+++ TASK INPUT

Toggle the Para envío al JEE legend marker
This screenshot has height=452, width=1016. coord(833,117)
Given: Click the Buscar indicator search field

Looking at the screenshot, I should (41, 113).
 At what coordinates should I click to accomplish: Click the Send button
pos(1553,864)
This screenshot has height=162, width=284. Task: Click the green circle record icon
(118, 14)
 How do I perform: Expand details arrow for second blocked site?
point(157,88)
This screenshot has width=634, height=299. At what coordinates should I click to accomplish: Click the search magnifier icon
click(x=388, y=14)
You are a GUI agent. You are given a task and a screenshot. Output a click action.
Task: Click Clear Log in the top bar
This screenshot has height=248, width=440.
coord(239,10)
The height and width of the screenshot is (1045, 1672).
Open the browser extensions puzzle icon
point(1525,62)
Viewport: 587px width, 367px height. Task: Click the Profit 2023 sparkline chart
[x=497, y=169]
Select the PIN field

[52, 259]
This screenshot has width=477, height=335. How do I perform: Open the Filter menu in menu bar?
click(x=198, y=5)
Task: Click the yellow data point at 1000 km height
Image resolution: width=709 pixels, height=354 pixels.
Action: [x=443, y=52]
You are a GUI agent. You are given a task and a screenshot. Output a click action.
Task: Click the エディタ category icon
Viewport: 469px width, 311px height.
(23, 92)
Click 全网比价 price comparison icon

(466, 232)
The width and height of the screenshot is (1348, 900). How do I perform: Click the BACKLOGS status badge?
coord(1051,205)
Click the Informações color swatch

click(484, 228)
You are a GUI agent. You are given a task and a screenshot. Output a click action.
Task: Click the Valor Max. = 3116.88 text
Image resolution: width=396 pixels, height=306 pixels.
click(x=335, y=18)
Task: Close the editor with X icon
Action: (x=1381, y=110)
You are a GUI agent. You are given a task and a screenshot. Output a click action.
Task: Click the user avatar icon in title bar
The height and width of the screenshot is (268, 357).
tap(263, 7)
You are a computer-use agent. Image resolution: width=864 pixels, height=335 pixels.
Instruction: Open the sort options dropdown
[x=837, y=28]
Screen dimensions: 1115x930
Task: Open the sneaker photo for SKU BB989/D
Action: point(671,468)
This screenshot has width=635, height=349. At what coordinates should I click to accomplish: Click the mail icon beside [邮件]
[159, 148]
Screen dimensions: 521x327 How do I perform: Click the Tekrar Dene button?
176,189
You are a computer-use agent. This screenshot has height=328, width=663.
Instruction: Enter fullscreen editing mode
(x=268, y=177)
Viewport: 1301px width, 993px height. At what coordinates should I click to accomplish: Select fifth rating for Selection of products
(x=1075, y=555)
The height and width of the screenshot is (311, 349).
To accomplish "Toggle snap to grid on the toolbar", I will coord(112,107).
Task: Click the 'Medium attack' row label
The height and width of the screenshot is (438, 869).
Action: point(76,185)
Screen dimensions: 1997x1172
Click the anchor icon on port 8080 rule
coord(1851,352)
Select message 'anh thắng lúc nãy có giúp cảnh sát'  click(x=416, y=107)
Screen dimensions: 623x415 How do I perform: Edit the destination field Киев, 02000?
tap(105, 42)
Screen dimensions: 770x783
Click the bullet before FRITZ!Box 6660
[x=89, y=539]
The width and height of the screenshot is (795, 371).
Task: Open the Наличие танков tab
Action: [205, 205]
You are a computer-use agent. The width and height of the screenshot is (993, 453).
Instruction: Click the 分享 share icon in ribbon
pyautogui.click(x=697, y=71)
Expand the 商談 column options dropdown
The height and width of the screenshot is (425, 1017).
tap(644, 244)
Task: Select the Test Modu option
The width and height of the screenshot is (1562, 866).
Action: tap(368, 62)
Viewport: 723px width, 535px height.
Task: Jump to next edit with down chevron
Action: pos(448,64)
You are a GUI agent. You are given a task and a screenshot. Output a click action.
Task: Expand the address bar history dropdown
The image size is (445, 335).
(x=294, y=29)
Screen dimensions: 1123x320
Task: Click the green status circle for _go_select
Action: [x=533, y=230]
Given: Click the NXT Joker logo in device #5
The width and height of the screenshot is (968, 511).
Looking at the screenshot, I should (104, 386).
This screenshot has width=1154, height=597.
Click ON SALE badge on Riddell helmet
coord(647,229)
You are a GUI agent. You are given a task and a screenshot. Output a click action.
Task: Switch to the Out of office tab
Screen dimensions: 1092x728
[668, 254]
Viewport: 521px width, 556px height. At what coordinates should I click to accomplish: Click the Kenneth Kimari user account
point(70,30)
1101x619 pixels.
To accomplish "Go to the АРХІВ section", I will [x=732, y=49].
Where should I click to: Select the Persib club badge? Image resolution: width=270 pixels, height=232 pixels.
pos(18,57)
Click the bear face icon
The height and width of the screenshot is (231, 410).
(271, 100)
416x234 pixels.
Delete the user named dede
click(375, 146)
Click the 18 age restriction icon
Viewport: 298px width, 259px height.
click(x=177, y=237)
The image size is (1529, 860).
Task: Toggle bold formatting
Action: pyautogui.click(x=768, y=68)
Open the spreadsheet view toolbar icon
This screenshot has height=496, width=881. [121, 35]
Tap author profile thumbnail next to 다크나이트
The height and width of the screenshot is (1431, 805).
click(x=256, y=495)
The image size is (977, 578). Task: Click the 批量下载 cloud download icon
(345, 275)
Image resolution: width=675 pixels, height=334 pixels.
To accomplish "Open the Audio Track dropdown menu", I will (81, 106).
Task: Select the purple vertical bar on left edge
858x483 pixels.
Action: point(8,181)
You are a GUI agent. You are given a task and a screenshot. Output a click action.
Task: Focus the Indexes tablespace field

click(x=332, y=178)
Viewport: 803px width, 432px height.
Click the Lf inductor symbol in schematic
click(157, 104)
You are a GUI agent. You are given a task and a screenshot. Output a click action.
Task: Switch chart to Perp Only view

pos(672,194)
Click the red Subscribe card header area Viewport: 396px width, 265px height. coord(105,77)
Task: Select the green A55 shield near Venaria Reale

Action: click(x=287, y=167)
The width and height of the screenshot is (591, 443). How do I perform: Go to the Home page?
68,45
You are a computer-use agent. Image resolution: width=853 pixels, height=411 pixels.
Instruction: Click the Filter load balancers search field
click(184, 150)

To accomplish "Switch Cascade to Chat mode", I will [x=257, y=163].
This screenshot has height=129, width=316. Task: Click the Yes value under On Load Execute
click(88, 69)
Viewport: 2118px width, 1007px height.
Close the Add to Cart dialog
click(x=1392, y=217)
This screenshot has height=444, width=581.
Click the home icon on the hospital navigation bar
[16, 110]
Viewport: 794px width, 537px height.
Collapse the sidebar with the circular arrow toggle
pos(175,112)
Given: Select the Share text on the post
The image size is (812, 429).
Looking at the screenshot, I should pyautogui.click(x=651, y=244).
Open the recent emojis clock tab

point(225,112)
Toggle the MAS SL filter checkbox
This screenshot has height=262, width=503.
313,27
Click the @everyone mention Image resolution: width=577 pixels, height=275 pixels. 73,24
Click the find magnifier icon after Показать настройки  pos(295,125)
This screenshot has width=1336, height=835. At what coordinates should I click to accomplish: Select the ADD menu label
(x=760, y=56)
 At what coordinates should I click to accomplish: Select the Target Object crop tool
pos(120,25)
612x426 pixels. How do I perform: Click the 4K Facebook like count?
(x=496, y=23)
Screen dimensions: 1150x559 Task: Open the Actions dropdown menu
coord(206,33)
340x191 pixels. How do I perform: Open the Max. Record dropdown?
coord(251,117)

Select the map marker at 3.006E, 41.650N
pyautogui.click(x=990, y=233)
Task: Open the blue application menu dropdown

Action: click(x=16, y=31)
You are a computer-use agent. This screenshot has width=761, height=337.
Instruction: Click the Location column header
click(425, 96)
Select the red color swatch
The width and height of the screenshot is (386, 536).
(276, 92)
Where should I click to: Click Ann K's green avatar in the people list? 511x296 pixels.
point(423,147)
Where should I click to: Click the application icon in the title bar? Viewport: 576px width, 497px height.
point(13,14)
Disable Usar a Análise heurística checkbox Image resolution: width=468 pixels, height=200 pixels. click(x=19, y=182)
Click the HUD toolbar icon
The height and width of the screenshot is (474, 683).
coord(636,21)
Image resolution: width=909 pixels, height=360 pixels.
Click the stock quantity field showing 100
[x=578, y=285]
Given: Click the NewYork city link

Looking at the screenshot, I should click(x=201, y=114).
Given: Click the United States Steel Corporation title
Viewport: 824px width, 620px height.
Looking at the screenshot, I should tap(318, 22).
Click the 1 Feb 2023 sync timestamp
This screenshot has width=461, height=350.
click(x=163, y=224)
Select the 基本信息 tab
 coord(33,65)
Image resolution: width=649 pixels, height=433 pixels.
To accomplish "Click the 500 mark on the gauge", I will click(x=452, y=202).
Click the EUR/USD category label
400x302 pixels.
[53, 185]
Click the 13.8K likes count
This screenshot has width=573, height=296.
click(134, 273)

++++++

OBJECTIVE – Print the records word for word, from the start of the records through the line holding "tap(263, 7)", inclusive.

RESULT FOR THIS EXERCISE –
Toggle the Para envío al JEE legend marker
This screenshot has height=452, width=1016. coord(833,117)
Given: Click the Buscar indicator search field

Looking at the screenshot, I should (41, 113).
 At what coordinates should I click to accomplish: Click the Send button
pos(1553,864)
This screenshot has height=162, width=284. Task: Click the green circle record icon
(118, 14)
 How do I perform: Expand details arrow for second blocked site?
point(157,88)
This screenshot has width=634, height=299. At what coordinates should I click to accomplish: Click the search magnifier icon
click(x=388, y=14)
You are a GUI agent. You are given a task and a screenshot. Output a click action.
Task: Click Clear Log in the top bar
This screenshot has height=248, width=440.
coord(239,10)
The height and width of the screenshot is (1045, 1672).
Open the browser extensions puzzle icon
point(1525,62)
Viewport: 587px width, 367px height. Task: Click the Profit 2023 sparkline chart
[x=497, y=169]
Select the PIN field

[52, 259]
This screenshot has width=477, height=335. How do I perform: Open the Filter menu in menu bar?
click(x=198, y=5)
Task: Click the yellow data point at 1000 km height
Image resolution: width=709 pixels, height=354 pixels.
Action: [x=443, y=52]
You are a GUI agent. You are given a task and a screenshot. Output a click action.
Task: Click the エディタ category icon
Viewport: 469px width, 311px height.
(23, 92)
Click 全网比价 price comparison icon

(466, 232)
The width and height of the screenshot is (1348, 900). How do I perform: Click the BACKLOGS status badge?
coord(1051,205)
Click the Informações color swatch

click(484, 228)
You are a GUI agent. You are given a task and a screenshot. Output a click action.
Task: Click the Valor Max. = 3116.88 text
Image resolution: width=396 pixels, height=306 pixels.
click(x=335, y=18)
Task: Close the editor with X icon
Action: (x=1381, y=110)
You are a GUI agent. You are given a task and a screenshot. Output a click action.
Task: Click the user avatar icon in title bar
The height and width of the screenshot is (268, 357).
tap(263, 7)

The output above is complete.